Speaker 2 So some modern self-defense gadgets. Obviously, it's still a bit of a growth area, even though...
a lot of these things get released and they're not legal to carry.

Speaker 2 So there is a killer engagement ring with a particularly sharp cut diamond, an unbreakable umbrella which whacks just as strong as a steel pipe, but weighs only one pound and 11 ounces.

Speaker 2 But I think my favourite is the pink stinger, which is a stun gun made to look like a tampon.

Speaker 2 It can deliver a 50,000-volt shock and can be used handheld or shot out to distances up to 14 feet. So

Speaker 2 that's a heck of a tampon. I think I've seen that done in Thailand actually.

Speaker 2 Do you mean

Speaker 2 so? No, but you don't wear it as a tampon before you fire it at your assailant. I think no, no, it's no, it's to be hidden within your handbag, and nobody would know.

Speaker 2 Not presumably among your other tampons. Yeah, you don't get the wrong one.
You don't want to accidentally get the wrong one, do you? Yeah.

Speaker 2 Although, if you've got enemies and they ask for a tampon in the bathroom, that's a hell of a prank.

Speaker 2 Prank.

Speaker 2 50,000 volt prank. Prank goes wrong.
Man doesn't understand what a prank is.

Speaker 2 Lovely. Wow, that's extraordinary.
Those are all on the market. We can get them.
Yeah, they're available somewhere and I cannot guarantee that they are legal in

Speaker 2 the territory in which you're currently listening. So please don't waste your money.
I've got one last thing, which is I like the idea of the name Center for North Dakota.

Speaker 2 So I just quickly looked into other names of North Dakota to see if there's any fun names. And I found there's a place called Flasher, which is great great in North Dakota.
Place called Zap.

Speaker 2 And Zap kind of, the only major thing I could find that happened there was in 1969, there was a movement called Zip to Zap, where the mayor of Zap suddenly found two to 3,000 partiers tearing up the streets and setting bonfires in the middle of them to have this big party.

Speaker 2 And they had to get the National Guard in to push them out. Why was that called Zip to Zap?

Speaker 2 I thought you were going to say the mayor zipwired into Zap. It sounded really fun.

Speaker 2 No, I think it was just a group group of people that let's zip over to zap and have a massive party is the uh i believe and then lastly a place called buttsville which is a cool name b-u-t-t-z-v-i-l-l-ezz.
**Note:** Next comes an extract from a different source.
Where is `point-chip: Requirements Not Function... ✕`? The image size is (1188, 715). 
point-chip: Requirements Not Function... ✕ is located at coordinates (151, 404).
Speaker 2 Oh, that is weird. There's a lot of butts in that part of the world, isn't there? Because butts like means

Speaker 2 it's like a raised bit of land or something. So there's

Speaker 2 B-U-T-T-E. Yeah, so in Montana and Wyoming and Dakotas, there's loads of butts.
You're not going to believe this.

Speaker 2 In South Dakota, there is a place which was the original center of North America, which was done by drawing two lines, and it is called Snake Butt.

Speaker 2 Really?

Speaker 2 Yeah. And they put an obelisk on it

Speaker 2 and they named it the approximate center of North America. And then in 1930, they changed their minds and decided it was in rugby, North Dakota.
But it was Snake Butt.

Speaker 2 A confusing name because it's actually really hard to work out where a snake's butt.

Speaker 2 It really is.

Speaker 5 Do you know what?

Speaker 5 I was having a look, because I was going looking through some old books, and

Speaker 5 maybe this is just me having sort of locked down brain, but I suddenly had a look at Winnie the Pooh, and I hadn't realised quite how philosophical it is.

Speaker 5 So there's a wonderful bit where Piglet and Pooh are sitting underneath a big tree, and Piglet says, what if this big tree falls down? And Pooh says, what if it doesn't?

Speaker 5 And I just thought, that's a great attitude to life, isn't it? Instead of catastrophising and thinking, what if this terrible thing happens? I like that attitude.

Speaker 5 Or am I being ridiculous ridiculous and reading

Speaker 2 to it? I have to say, it sounds like Pooh is praying for an end to the pain there.

Speaker 2 It sounds like he's taken Piglet there on the assumption the tree will fall on them both. No, but I really like that.

Speaker 5 Why are we always worrying about the bad thing that's going to happen?

Speaker 2 What if it doesn't and we just sip here happily and not worry about bad things happening to us?